We hypothesized that 7 new ICs were expressed in T cells and Treg (Figure 3C-D). To examine this hypothesis, we searched for single cell RNA-sequencing (scRNA-Seq) data at MIT-Broad Institute Single Cell Portal database. We identified a scRNA-Seq dataset from lymph nodes [50], where gene expressions at T cell and Treg were characterized, suggesting that the scRNA-Seq data were patho-physiologically relevant. The RNA expressions of 7 new ICs including CEP55, CD38, EHD4, CD200R1, PRC1, RAPH1, and CD86 were found in five T cell populations including CD4⁺ T cells, CD8⁺ T cells, mitotic T cells, tissue T cells and Treg [50]. Since all the scRNA-Seq data were from the same dataset and statistically comparable, the RNA expressions of five best characterized ICs such as CTLA4, KLRG1, LAG3, PD1 and TIGIT were also found in CD4⁺ T cells, CD8⁺ T cells, mitotic T cells, tissue T cells and Treg. All the 5 best characterized ICs and 7 new ICs had the highest expression in mitotic T cells except CD38. The expression levels of five best characterized ICs in Treg except LAG3 were above 5, whereas the expression levels of 7 new ICs in Treg were lower than 5 except EHD4. The expression ratio between CD8⁺ T cells versus CD4⁺ T cells in the 5 best characterized ICs were larger than 1 for CTLA4, PD-1 and TIGIT whereas the expression ratio between CD8⁺ T cells versus CD4⁺ T cells in the 7 new ICs were ≥ 1 except CD38, CD200R1, and RAPH1. Taken together, our results using scRNA-Seq data once again demonstrated that 7 new ICs were expressed in CD4⁺ T cells, CD8⁺ T cells, mitotic T cells, tissue T cells and Treg; and the expression patterns of 7 new ICs were slightly different from that of 5 best characterized ICs in T cells and Treg but similar.

To further consolidate the expression patterns of the seven newly identified IC candidates and their corresponding ligands, we generated two complementary summary tables by integrating curated public transcriptomic resources from the Human Protein Atlas (HPA) and ImmGen. The expression of those seven ICs in Tregs and conventional T cells from both human and mouse is summarized in Figure 3E. This table provides a qualitative overview of relative cell-type bias (e.g., enriched, detected, or low/subset-specific), enabling cross-species comparison without reliance on quantitative expression thresholds. Notably, the summarized expression patterns confirm that the newly identified IC receptors and their corresponding ligands are indeed expressed in the expected immune cell compartments, supporting our hypothesis that these candidates participate in immune checkpoint-mediated regulatory networks. In parallel, given the larger number of candidate ligands, the expression patterns of 46 newly identified IC ligands across antigen-presenting cells were compiled in a separate Supplementary Table 1. Human APC expression was curated from HPA immune cell datasets, which primarily include monocytes and dendritic cells derived from peripheral blood, whereas mouse APC expression, including macrophage populations was assessed using Immunological Genome Project (ImmGen) datasets. Together, these tables complement the single-cell RNA-seq analysis shown in Figure 3 by integrating cross-species, multi-dataset expression evidence and providing a structured framework for prioritizing immunosuppressive IC candidates.

* Records from a dataset:

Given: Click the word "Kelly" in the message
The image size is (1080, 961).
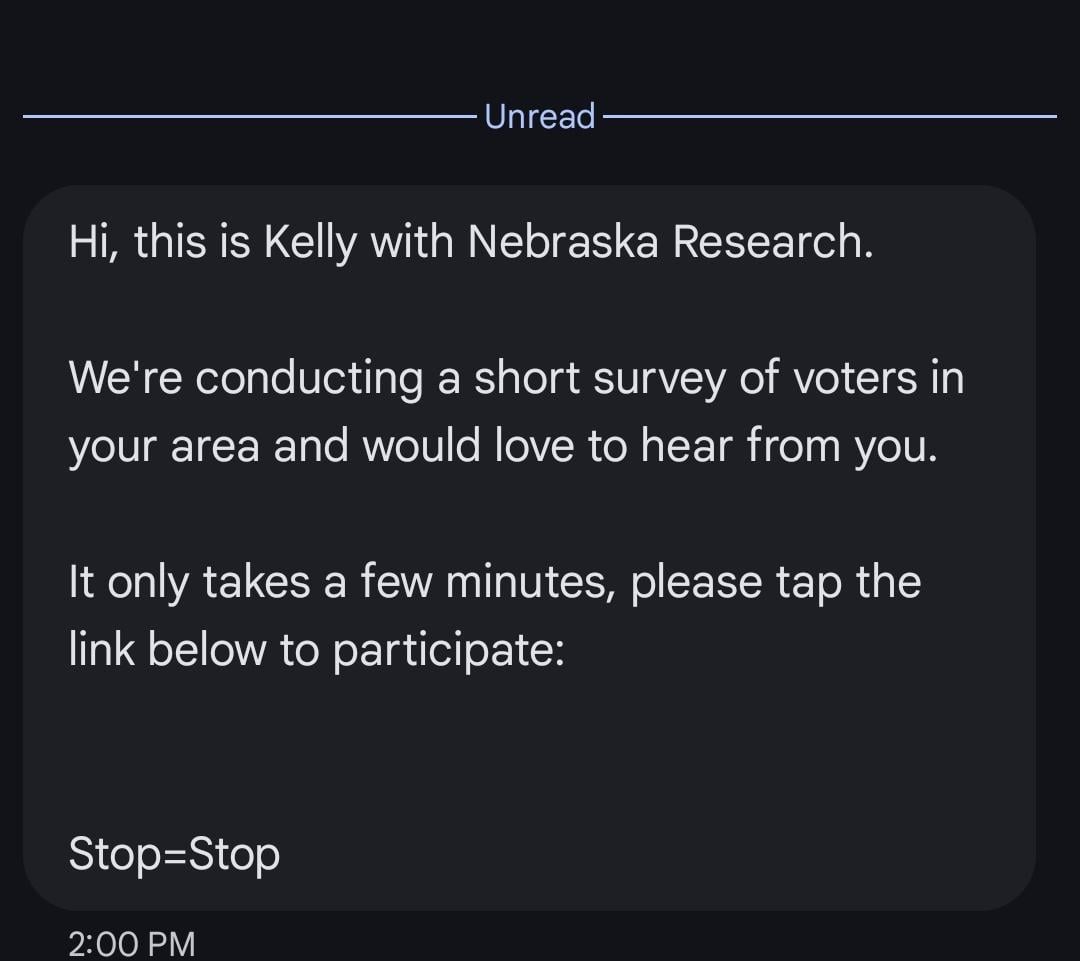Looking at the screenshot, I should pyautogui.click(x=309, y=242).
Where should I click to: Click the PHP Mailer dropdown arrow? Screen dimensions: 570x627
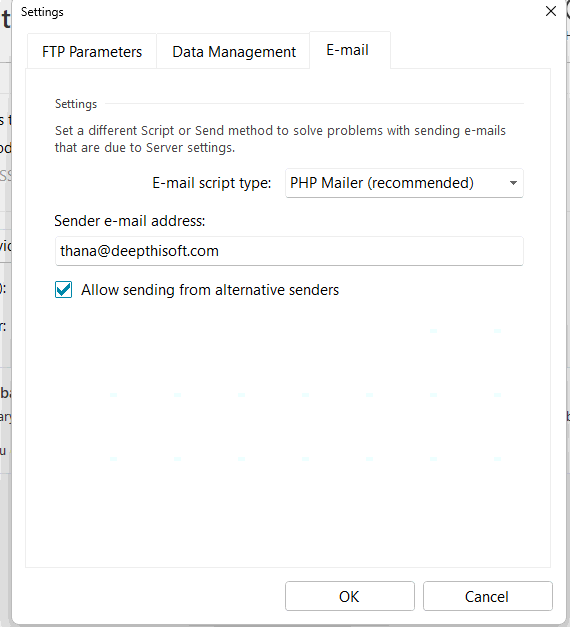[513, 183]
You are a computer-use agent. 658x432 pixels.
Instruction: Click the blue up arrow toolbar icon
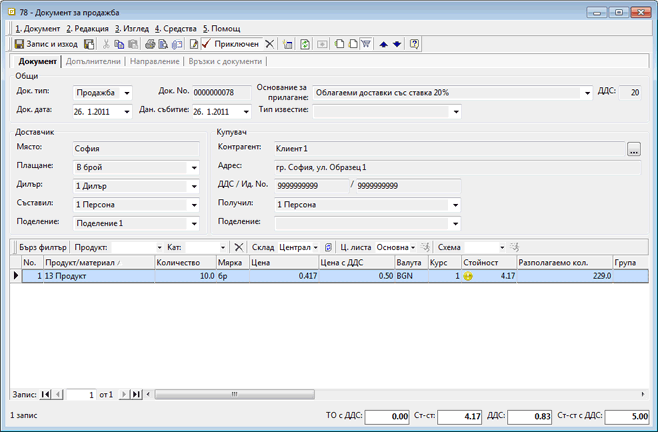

* WHAT YOU WILL DO:
Continue the passage above on immune checkpoint expression in T cells and Treg, starting after its last sentence.

* OUTPUT OF THE TASK:
5. Identification of 46 novel ligands for seven newly discovered inhibitory immune checkpoints in tolerogenic antigen-presenting cells

We hypothesized that 7 new ICs have their binding ligands expressed on the membrane of professional antigen presenting cells (APCs) to fulfill their immune suppressive functions via protein-protein interaction. To examine the hypothesis, we searched the experimental data of protein interactions in the NIH-NCBI-Gene database in order to identify protein binding ligands for new ICs (Fig. 4A). Then, new IC ligand candidates have to go through three rounds of screen including: a) human plasma membrane proteins; b) cell type specific proteins of four professional APC types such as macrophages (Mφ), B cells (Bc), dendritic cells (DCs), and monocytes (MOs); and c) expressions in inhibitory/immunotolerogenic subpopulations of macrophages, B cells, DC, and monocytes. As shown in Fig. 4A, 274 interaction protein genes were identified for IC ligand candidates for Treg derived new inhibitory IC CEP55, and 1,190 interaction protein genes were identified for 6 new ICs from Foxp3-upregulated new inhibitory ICs including CD38, EHD4, CD200R1, PRC1, RAPH1, and CD86.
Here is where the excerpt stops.